Third, there seems to be a contradiction regarding the fifth item, no matter what you do, racism will never go away, as Whites demonstrate a higher belief that racism will go away, but have lower perceived competence and impact on the anti-racism efficacy subscales. This paradox is less compelling when direct lived experiences of racism are taken into account. That is, because Whites are not historically or contemporarily primary targets of racist treatment, it seems logical that they would feel more hopeful about racism going away, whereas racialized groups who have been primary targets may feel less hopeful about future change because of this discriminatory treatment. Moreover, as scholarship on race demonstrates, Whites live in more homogeneous communities, believe in merit-based approaches to racial equity and equality, and are less likely to support substantial institutional changes regarding race (DiTomaso et al. 2011; Massey et al. 2009; Lewis et al. 2011; DiAngelo 2018). As a result, they are largely removed from direct experiences with racial and ethnic minorities and may view the cause and solution to racism as individual-level phenomena.

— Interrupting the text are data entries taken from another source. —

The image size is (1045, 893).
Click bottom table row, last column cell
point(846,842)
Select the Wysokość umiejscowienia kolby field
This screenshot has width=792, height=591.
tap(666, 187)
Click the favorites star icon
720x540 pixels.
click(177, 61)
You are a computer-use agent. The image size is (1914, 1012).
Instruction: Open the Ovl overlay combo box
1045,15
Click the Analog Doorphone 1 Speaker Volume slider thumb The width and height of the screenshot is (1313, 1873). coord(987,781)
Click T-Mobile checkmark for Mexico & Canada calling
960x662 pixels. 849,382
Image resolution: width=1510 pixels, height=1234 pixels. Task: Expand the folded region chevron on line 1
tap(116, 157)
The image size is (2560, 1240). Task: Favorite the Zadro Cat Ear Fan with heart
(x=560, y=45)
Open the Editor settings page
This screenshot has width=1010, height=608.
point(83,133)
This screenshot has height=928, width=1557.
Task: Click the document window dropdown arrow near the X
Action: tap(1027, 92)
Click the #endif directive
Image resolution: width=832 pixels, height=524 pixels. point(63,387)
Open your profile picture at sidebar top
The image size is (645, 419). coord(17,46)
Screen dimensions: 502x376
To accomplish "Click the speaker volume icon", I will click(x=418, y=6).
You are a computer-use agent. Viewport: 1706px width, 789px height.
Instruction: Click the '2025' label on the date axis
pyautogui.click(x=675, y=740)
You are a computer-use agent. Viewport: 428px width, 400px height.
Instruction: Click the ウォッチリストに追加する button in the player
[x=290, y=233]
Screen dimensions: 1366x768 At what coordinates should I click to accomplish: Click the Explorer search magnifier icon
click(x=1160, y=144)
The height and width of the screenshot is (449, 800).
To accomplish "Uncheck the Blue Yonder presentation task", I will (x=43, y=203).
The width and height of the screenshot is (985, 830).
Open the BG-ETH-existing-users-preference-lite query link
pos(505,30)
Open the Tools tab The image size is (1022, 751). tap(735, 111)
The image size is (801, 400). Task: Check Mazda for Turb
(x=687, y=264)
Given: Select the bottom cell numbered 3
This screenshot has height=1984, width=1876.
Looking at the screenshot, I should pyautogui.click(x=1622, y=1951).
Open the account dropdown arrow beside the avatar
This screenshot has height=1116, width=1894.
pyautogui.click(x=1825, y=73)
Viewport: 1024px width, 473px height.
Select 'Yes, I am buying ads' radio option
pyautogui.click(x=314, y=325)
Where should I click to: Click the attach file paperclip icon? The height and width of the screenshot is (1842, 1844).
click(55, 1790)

Relatedly, while these factors may be important for assessing respondents’ self-efficacy regarding antiracism, this study is not intended to predefine antiracism or determine whether it is an individual-level or structural-institutional form of praxis. While common definitions of antiracism certainly advance a proactive and reflexive stance against policies, practices, and structures that reinforce or reproduce racial inequity and racial discrimination—such as that posited by Ibram X. Kendi (2019)—the aim of this study is to merely validate an innovative and pertinent antiracism scale in order to better ascertain whether this form of self-efficacy has bearing on various kinds of anti-racist actions.